#### DATA TO USE:
┄┄┄┄┄┄┄┄┄┄
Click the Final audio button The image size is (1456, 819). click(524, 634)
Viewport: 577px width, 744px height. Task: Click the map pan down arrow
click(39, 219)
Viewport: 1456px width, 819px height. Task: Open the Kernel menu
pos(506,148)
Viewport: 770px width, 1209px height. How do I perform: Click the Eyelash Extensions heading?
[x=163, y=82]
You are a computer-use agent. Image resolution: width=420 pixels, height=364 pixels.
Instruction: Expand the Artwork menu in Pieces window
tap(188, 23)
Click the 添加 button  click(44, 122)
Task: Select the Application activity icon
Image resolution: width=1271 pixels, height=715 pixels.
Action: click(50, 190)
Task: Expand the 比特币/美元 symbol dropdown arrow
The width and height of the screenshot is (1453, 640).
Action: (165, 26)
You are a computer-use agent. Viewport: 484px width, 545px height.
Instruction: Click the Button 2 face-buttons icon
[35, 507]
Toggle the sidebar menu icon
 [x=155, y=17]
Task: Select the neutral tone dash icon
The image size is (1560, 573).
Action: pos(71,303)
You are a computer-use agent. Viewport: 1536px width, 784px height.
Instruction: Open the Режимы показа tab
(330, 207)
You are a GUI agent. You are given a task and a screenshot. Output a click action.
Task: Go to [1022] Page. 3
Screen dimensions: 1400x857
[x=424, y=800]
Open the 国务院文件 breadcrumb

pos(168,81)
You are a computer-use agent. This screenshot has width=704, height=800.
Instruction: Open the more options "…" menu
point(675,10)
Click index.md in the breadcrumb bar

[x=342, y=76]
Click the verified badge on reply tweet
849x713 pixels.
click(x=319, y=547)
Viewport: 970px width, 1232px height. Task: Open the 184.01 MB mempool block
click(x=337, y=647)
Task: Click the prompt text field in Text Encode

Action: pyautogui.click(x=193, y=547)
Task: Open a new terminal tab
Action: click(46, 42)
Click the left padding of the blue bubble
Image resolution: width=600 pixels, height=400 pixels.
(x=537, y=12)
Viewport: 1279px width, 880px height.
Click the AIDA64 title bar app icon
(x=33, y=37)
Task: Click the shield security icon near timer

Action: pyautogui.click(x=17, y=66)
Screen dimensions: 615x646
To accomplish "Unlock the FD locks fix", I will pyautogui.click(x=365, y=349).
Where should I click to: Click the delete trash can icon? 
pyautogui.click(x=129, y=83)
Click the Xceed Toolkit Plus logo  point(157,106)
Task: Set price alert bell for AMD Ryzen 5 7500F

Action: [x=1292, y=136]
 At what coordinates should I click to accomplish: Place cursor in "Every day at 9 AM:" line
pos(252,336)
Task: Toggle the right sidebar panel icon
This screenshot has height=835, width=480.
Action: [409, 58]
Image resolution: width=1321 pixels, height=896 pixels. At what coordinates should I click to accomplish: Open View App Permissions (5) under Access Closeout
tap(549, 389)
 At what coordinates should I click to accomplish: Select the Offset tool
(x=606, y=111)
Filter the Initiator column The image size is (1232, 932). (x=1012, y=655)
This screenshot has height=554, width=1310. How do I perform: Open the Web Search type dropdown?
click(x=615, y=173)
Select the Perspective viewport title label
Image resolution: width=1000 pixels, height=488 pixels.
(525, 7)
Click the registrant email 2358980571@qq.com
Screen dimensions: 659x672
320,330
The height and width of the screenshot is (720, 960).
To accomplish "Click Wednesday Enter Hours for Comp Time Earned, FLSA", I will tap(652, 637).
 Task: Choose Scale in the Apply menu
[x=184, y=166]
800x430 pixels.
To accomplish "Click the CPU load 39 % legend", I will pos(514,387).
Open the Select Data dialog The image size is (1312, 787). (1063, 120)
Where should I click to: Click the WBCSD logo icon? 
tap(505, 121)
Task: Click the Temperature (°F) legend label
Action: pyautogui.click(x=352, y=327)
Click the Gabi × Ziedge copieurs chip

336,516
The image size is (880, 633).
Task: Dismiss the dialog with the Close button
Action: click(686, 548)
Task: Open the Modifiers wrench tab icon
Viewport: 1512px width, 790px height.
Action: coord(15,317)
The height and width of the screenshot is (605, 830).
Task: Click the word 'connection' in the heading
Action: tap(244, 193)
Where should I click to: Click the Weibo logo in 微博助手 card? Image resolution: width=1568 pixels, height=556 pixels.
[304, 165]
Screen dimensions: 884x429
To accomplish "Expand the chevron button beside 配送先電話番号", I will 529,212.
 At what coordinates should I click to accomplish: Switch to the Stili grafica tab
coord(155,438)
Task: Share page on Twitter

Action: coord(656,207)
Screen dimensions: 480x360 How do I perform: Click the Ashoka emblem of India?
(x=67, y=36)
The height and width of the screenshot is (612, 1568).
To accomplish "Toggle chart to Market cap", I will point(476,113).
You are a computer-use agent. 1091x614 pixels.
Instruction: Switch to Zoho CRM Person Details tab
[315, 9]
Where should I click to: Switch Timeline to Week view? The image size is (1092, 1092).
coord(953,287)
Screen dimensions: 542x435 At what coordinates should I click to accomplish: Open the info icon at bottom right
┄┄┄┄┄┄┄┄┄┄
#### TASK DESCRIPTION:
The required output is the whole listing, printed again exactly.

#### EXERCISE ANSWER:
Click the Final audio button The image size is (1456, 819). click(524, 634)
Viewport: 577px width, 744px height. Task: Click the map pan down arrow
click(39, 219)
Viewport: 1456px width, 819px height. Task: Open the Kernel menu
pos(506,148)
Viewport: 770px width, 1209px height. How do I perform: Click the Eyelash Extensions heading?
[x=163, y=82]
You are a computer-use agent. Image resolution: width=420 pixels, height=364 pixels.
Instruction: Expand the Artwork menu in Pieces window
tap(188, 23)
Click the 添加 button  click(44, 122)
Task: Select the Application activity icon
Image resolution: width=1271 pixels, height=715 pixels.
Action: click(50, 190)
Task: Expand the 比特币/美元 symbol dropdown arrow
The width and height of the screenshot is (1453, 640).
Action: (165, 26)
You are a computer-use agent. Viewport: 484px width, 545px height.
Instruction: Click the Button 2 face-buttons icon
[35, 507]
Toggle the sidebar menu icon
 [x=155, y=17]
Task: Select the neutral tone dash icon
The image size is (1560, 573).
Action: pos(71,303)
You are a computer-use agent. Viewport: 1536px width, 784px height.
Instruction: Open the Режимы показа tab
(330, 207)
You are a GUI agent. You are given a task and a screenshot. Output a click action.
Task: Go to [1022] Page. 3
Screen dimensions: 1400x857
[x=424, y=800]
Open the 国务院文件 breadcrumb

pos(168,81)
You are a computer-use agent. This screenshot has width=704, height=800.
Instruction: Open the more options "…" menu
point(675,10)
Click index.md in the breadcrumb bar

[x=342, y=76]
Click the verified badge on reply tweet
849x713 pixels.
click(x=319, y=547)
Viewport: 970px width, 1232px height. Task: Open the 184.01 MB mempool block
click(x=337, y=647)
Task: Click the prompt text field in Text Encode

Action: pyautogui.click(x=193, y=547)
Task: Open a new terminal tab
Action: click(46, 42)
Click the left padding of the blue bubble
Image resolution: width=600 pixels, height=400 pixels.
(x=537, y=12)
Viewport: 1279px width, 880px height.
Click the AIDA64 title bar app icon
(x=33, y=37)
Task: Click the shield security icon near timer

Action: pyautogui.click(x=17, y=66)
Screen dimensions: 615x646
To accomplish "Unlock the FD locks fix", I will pyautogui.click(x=365, y=349).
Where should I click to: Click the delete trash can icon? 
pyautogui.click(x=129, y=83)
Click the Xceed Toolkit Plus logo  point(157,106)
Task: Set price alert bell for AMD Ryzen 5 7500F

Action: [x=1292, y=136]
 At what coordinates should I click to accomplish: Place cursor in "Every day at 9 AM:" line
pos(252,336)
Task: Toggle the right sidebar panel icon
This screenshot has height=835, width=480.
Action: [409, 58]
Image resolution: width=1321 pixels, height=896 pixels. At what coordinates should I click to accomplish: Open View App Permissions (5) under Access Closeout
tap(549, 389)
 At what coordinates should I click to accomplish: Select the Offset tool
(x=606, y=111)
Filter the Initiator column The image size is (1232, 932). (x=1012, y=655)
This screenshot has height=554, width=1310. How do I perform: Open the Web Search type dropdown?
click(x=615, y=173)
Select the Perspective viewport title label
Image resolution: width=1000 pixels, height=488 pixels.
(525, 7)
Click the registrant email 2358980571@qq.com
Screen dimensions: 659x672
320,330
The height and width of the screenshot is (720, 960).
To accomplish "Click Wednesday Enter Hours for Comp Time Earned, FLSA", I will tap(652, 637).
 Task: Choose Scale in the Apply menu
[x=184, y=166]
800x430 pixels.
To accomplish "Click the CPU load 39 % legend", I will pos(514,387).
Open the Select Data dialog The image size is (1312, 787). (1063, 120)
Where should I click to: Click the WBCSD logo icon? 
tap(505, 121)
Task: Click the Temperature (°F) legend label
Action: pyautogui.click(x=352, y=327)
Click the Gabi × Ziedge copieurs chip

336,516
The image size is (880, 633).
Task: Dismiss the dialog with the Close button
Action: click(686, 548)
Task: Open the Modifiers wrench tab icon
Viewport: 1512px width, 790px height.
Action: coord(15,317)
The height and width of the screenshot is (605, 830).
Task: Click the word 'connection' in the heading
Action: tap(244, 193)
Where should I click to: Click the Weibo logo in 微博助手 card? Image resolution: width=1568 pixels, height=556 pixels.
[304, 165]
Screen dimensions: 884x429
To accomplish "Expand the chevron button beside 配送先電話番号", I will 529,212.
 At what coordinates should I click to accomplish: Switch to the Stili grafica tab
coord(155,438)
Task: Share page on Twitter

Action: coord(656,207)
Screen dimensions: 480x360 How do I perform: Click the Ashoka emblem of India?
(x=67, y=36)
The height and width of the screenshot is (612, 1568).
To accomplish "Toggle chart to Market cap", I will point(476,113).
You are a computer-use agent. 1091x614 pixels.
Instruction: Switch to Zoho CRM Person Details tab
[315, 9]
Where should I click to: Switch Timeline to Week view? The image size is (1092, 1092).
coord(953,287)
Screen dimensions: 542x435 At what coordinates should I click to accomplish: Open the info icon at bottom right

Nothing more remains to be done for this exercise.